Pesky Trolls Return

Backseat Drivers are Powerless.

Vintage Baseball
Nate as the Kid

Words have power.

We need to ensure they have power.

Basic sentence structure places the subject first, in the driver’s seat.

As with every rule in English, exceptions exist where the subject leaves the driver’s seat.

FOUR exceptions immediately come to mind:

  • Modifiers
  • Questions
  • Expletives there and here
  • Passive voice


Adjectives.  Adverbs.  Don’t forget the prepositional phrases (Over the river and through the woods to Grandmother’s house).
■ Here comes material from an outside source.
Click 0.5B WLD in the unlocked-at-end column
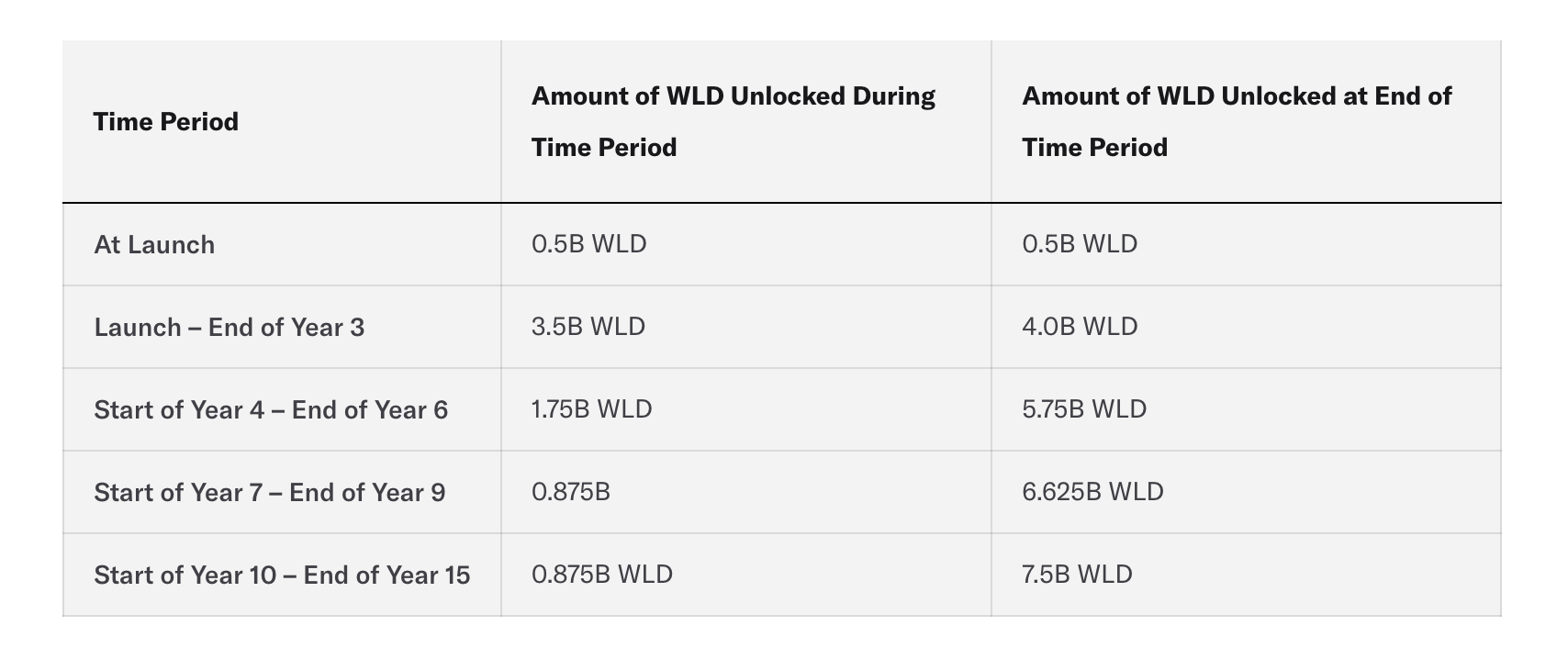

And also the verbal phrases, including the verbal participle (taking a backseat) . . . . Jogging slowly through the fog, Marianne saw looming ahead a lurid object.
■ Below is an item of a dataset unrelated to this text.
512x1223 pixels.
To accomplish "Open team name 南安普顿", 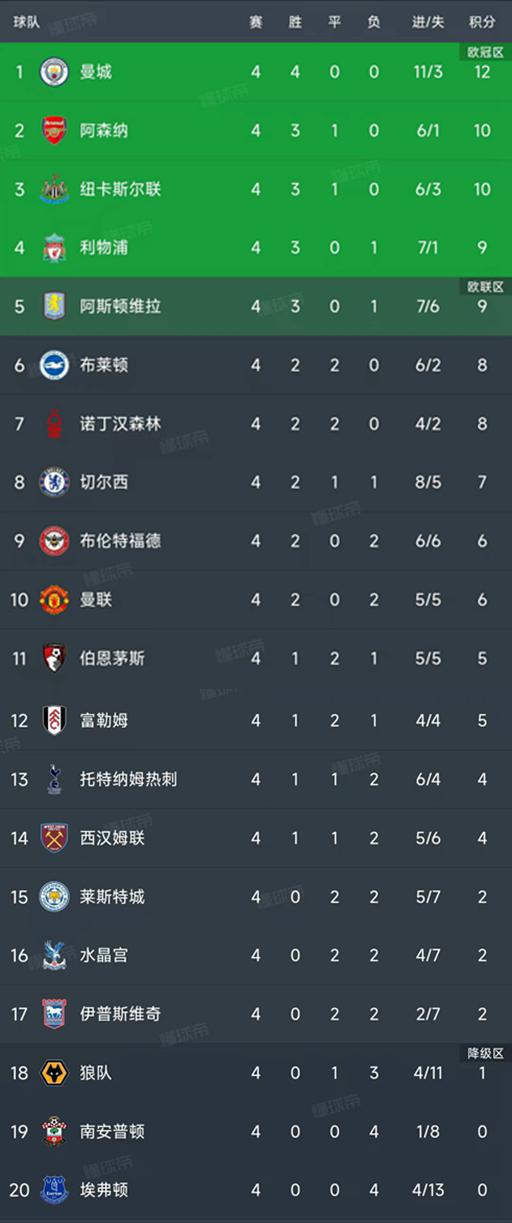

In most questions the verb is in two parts, surrounding the subject . . . . Will Marianne turn back or continue her morning jog?

With these modifiers and questions, the subject remains in the driver’s seat.  They are all examples of what the Grammar World calls “ACTIVE VOICE”.  Yes, I intended to shout.

Those of us who desire interesting and tightened writing focus our sentences with the active voice.

But what if I want to take the power away from my subject?

Ah. . . .

You want to drive from the backseat?

Sometimes that’s helpful.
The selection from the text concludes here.